A dimensão da barbárie levada a cabo por Israel, a heróica resistência do povo palestiniano, a mobilização do movimento de solidariedade internacional, suscitam incómodos aos governos das grandes potências ocidentais que, no entanto, se recusam a implementar as decisões e ações que se impõem.

São urgentes ações imediatas e firmes que ponham fim às ações de Israel contra a população palestiniana, assegurem a entrada urgente e sem restrições de bens de primeira necessidade e de auxílio médico, implementem um cessar-fogo permanente, assegurem a total retirada das forças israelitas da Faixa de Gaza e o fim dos seus ataques na Cisjordânia e em Jerusalém Leste.

É urgente que se solucione a questão de fundo, criando o Estado da Palestina, determinado pela ONU há décadas, mas nunca concretizado dada a política de ocupação, colonização e agressão por parte de Israel – um Estado da Palestina independente, onde seja o povo palestiniano a decidir soberanamente do seu destino.

É urgente que o Governo português ponha fim ao seu silêncio perante o brutal desrespeito dos direitos humanos e do direito internacional por parte de Israel, e que de forma firme e clara condene a criminosa política de ocupação, colonização e agressão israelita, exija o fim imediato do genocídio e o cumprimento dos direitos nacionais do povo palestiniano, com a criação do Estado da Palestina e o respeito do direito de regresso dos refugiados palestinianos conforme determinam as resoluções da ONU.

O povo palestiniano aguarda há décadas pela concretização do seu legítimo e inalienável direito a um Estado soberano, independente e viável.

Desde 1947, com a Resolução 181, a Assembleia Geral das Nações Unidas estabeleceu o princípio da existência de dois Estados – o da Palestina e o de Israel –, princípio reafirmado por órgãos da Organização das Nações Unidas ao longo das mais de sete décadas que desde então decorreram, e que Israel se recusa a cumprir. A questão palestiniana foi objeto de decisões do Tribunal Internacional de Justiça, de que é exemplo o pronunciamento em 2004 sobre o muro ilegal construído por Israel, decisões que Israel se recusa a cumprir.

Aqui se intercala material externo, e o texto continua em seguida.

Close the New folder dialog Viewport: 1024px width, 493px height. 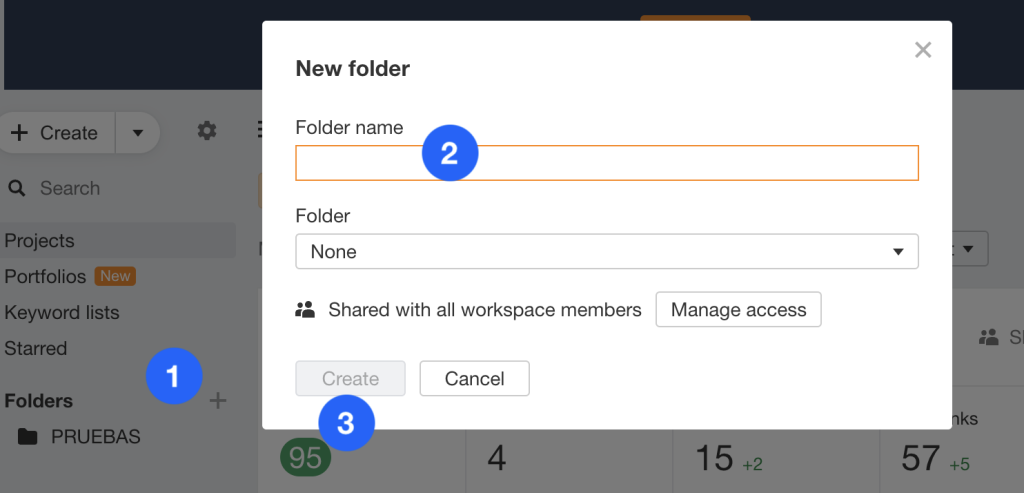pos(922,50)
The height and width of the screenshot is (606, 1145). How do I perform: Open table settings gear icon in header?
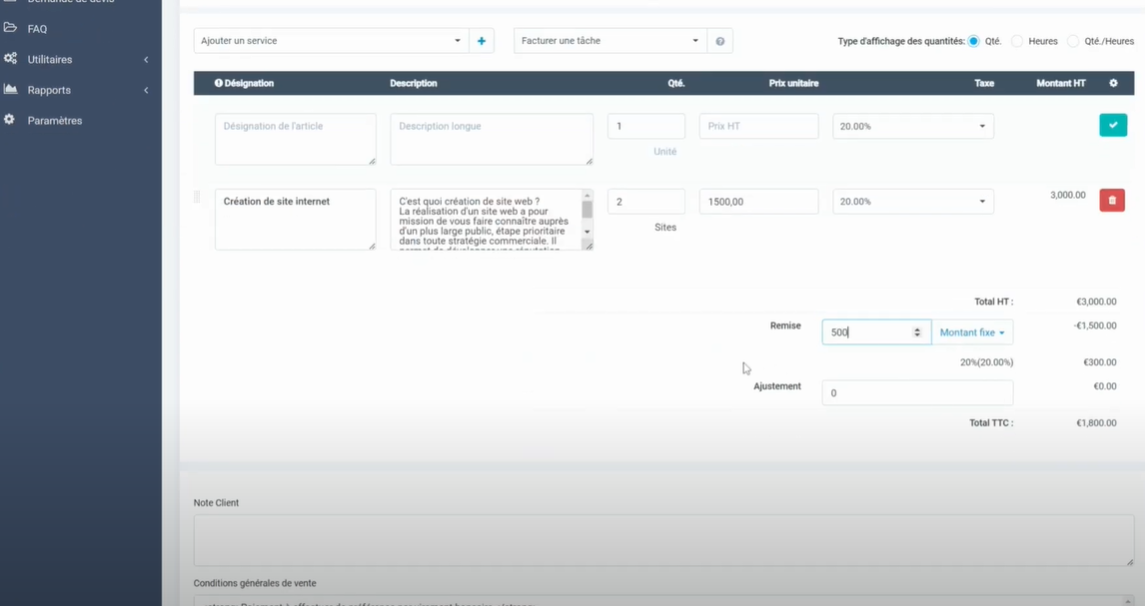(x=1113, y=83)
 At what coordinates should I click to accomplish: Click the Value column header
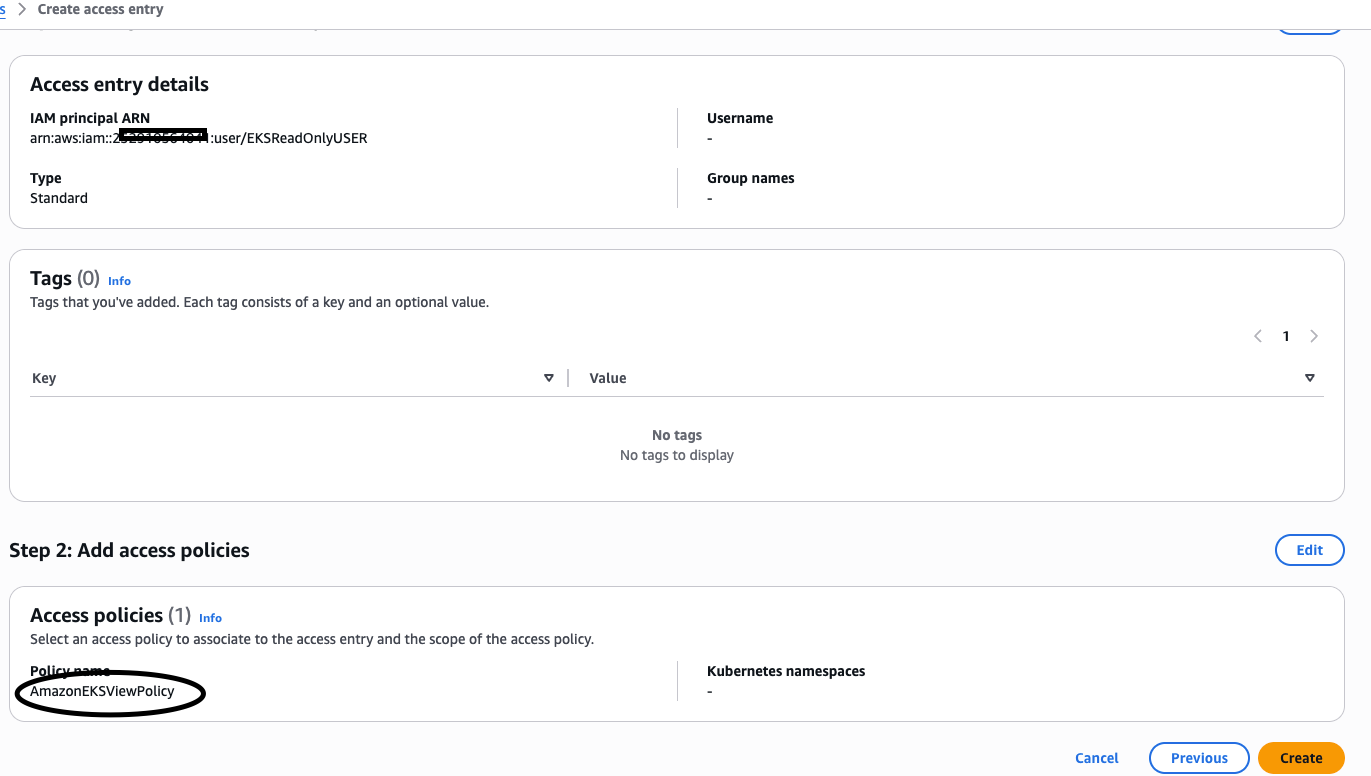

As Resoluções 242 e 338 do Conselho de Segurança da ONU – respetivamente adotadas em 22 de novembro de 1967 e 22 de outubro de 1973 – reafirmaram a concretização da justa aspiração do povo palestiniano à efetiva criação do Estado da Palestina. Em 1988, a Organização de Libertação da Palestina declarou o estabelecimento do Estado da Palestina, de acordo com as fronteiras anteriores a 1967, tal como preconizado pelas resoluções da Organização das Nações Unidas. Apesar de ser clara a determinação da criação do Estado da Palestina à luz dos princípios da Carta das Nações Unidas e das múltiplas resoluções adotadas no âmbito da ONU, esta determinação continua por cumprir.

Uma solução justa para o conflito passa pelo reconhecimento e criação do Estado da Palestina e pela efetivação do direito ao retorno dos refugiados palestinianos conforme determinado pelas resoluções pertinentes da ONU, assim como pelo desmantelamento dos colonatos, o fim dos bloqueios e a libertação dos detidos.

Atualmente, 146 Estados já reconheceram o Estado da Palestina, ou seja, mais de 70% dos Estados-membros da ONU, sendo que 11 dos quais são países que integram a União Europeia.

Portugal já devia ter reconhecido o Estado da Palestina.

Face ao anteriormente exposto e ao abrigo da alínea b) do artigo 156.º da Constituição e da alínea b) do n.º 1 do artigo 4.º do Regimento, os Deputados do Grupo Parlamentar do PCP propõem que a Assembleia da República adote a seguinte resolução:

Resolução

Nos termos do n.º 5 do artigo 166.º da Constituição, a Assembleia da República recomenda ao Governo que:

  1. Reconheça o Estado da Palestina, nas fronteiras anteriores a 1967 e com capital em Jerusalém Oriental, conforme determinado pelas resoluções adotadas pela Organização das Nações Unidas;
  2. Assuma essa posição no âmbito da Organização das Nações Unidas e noutras instâncias internacionais em que está presente;
  3. Conduza a sua ação no plano das relações internacionais com vista à efetiva concretização de um Estado da Palestina soberano, independente e viável, nas fronteiras anteriores a 1967 e com capital em Jerusalém Oriental, e ao cumprimento do direito de retorno dos refugiados palestinianos, conforme determinado pelas resoluções da Organização das Nações Unidas.